━━━ Texte de l'exercice

Souvent caricaturé en trublion niant la possibilité même d’une deuxième vague, Yonathan Freund a en fait une position autrement plus pondérée:

«Je n’ai jamais dit que l’épidémie était définitivement derrière nous, je dis simplement que la gravité de cette maladie et son retentissement sur la population générale ne seront jamais comparables à ce que l’on a vécu.»

Selon lui, «il est donc normal d’interdire les grands rassemblements, et légitime de faire porter le masque dans les espaces clos. Mais c’est le fait d’aller plus loin qui me semble contestable», peste l’urgentiste, qui n’épargne pas les politiques qui «veulent dire qu’ils ont fait quelque chose pour ne pas qu’on puisse les accuser ensuite».

​«Le fond de la question, renchérit le docteur Bleibtreu, c’est de savoir dans quelle société on veut vivre dans les douze ou vingt-quatre prochains mois. Il faut suivre les indicateurs de près et agir en conséquence, mais je ne veux pas vivre dans une dictature sanitaire! Actuellement, il n’y a pas de saturation au niveau du nombre de lits, le virus se remet à circuler, c’était parfaitement attendu avec le déconfinement.»

«Le problème, poursuit-il, c’est le seuil de réémergence qu’on peut supporter avec notre système de soin. Mais à moins d’être une île isolée ou une société fermée et totalitaire, il est impossible d’empêcher le virus de circuler», note le spécialiste des pathologies infectieuses.

Le médecin tente une comparaison: «C’est comme avec la prévention routière: on réduit la mortalité en interdisant l’alcool au volant, en obligeant de porter la ceinture ou en instaurant des limitations de vitesse. Mais pour qu’il y ait zéro mort d’accidents de la route, il faudrait supprimer toutes les voitures du territoire français, or ça n’est évidemment pas possible.»

━━━━━━

Problèmes à résoudre ▸
1. D'après le texte de l'exercice, quelles mesures Yonathan Freund trouve-t-il normales ou légitimes ?
2. Dans la comparaison avec la prévention routière du texte de l'exercice, pourquoi est-il impossible d'arriver à zéro mort d'accidents de la route ?

━━━ Données à examiner

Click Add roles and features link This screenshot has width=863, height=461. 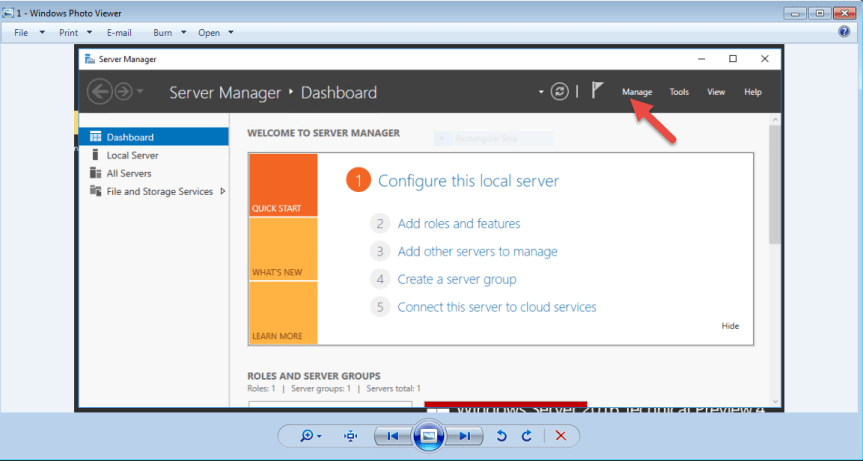[x=458, y=223]
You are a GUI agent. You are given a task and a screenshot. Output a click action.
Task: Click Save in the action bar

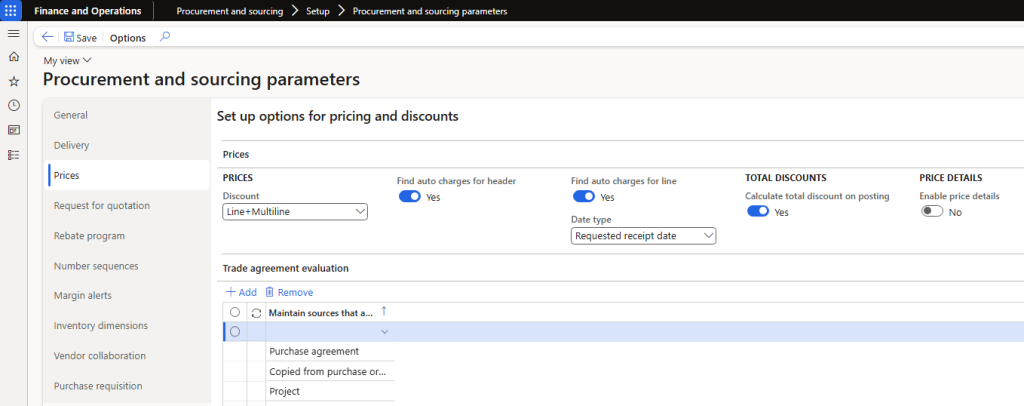coord(80,37)
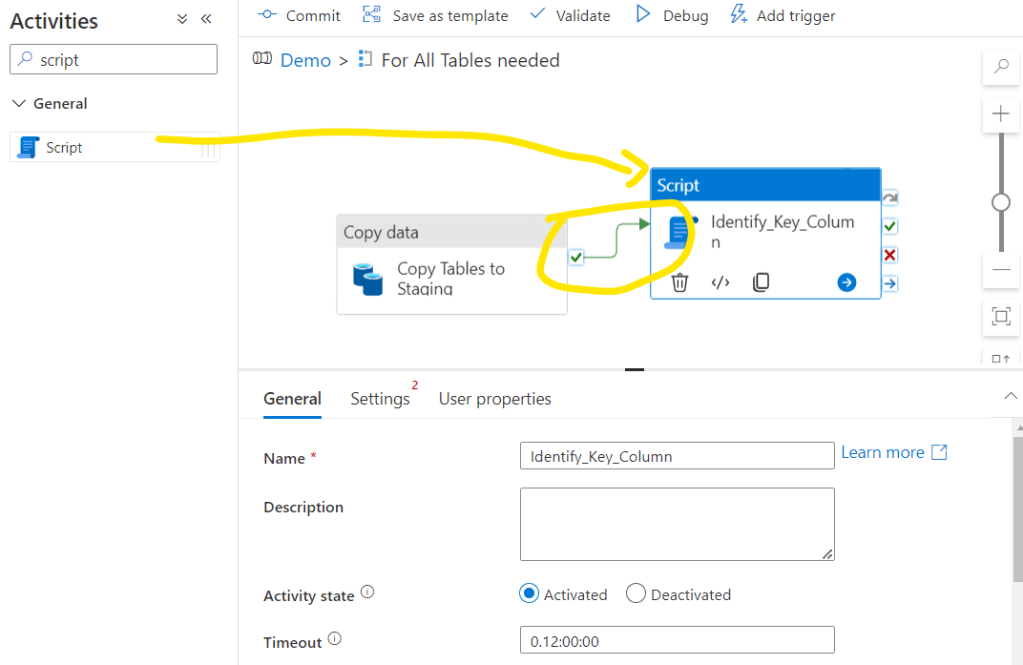Select the Activated radio button
Image resolution: width=1023 pixels, height=665 pixels.
[529, 594]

━━━━━━

Réponses attendues ▸
1. Interdire les grands rassemblements et faire porter le masque dans les espaces clos.

2. Pour y arriver, il faudrait supprimer toutes les voitures du territoire français, ce qui n'est évidemment pas possible.